Repeat the rows word for word, starting with the line that contains "The width and" and ending with the last row, including both.

=== Given information ===

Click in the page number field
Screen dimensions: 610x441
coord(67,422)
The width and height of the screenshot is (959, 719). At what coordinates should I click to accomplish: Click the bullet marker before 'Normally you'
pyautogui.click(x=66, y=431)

===

Expected output →
The width and height of the screenshot is (959, 719). At what coordinates should I click to accomplish: Click the bullet marker before 'Normally you'
pyautogui.click(x=66, y=431)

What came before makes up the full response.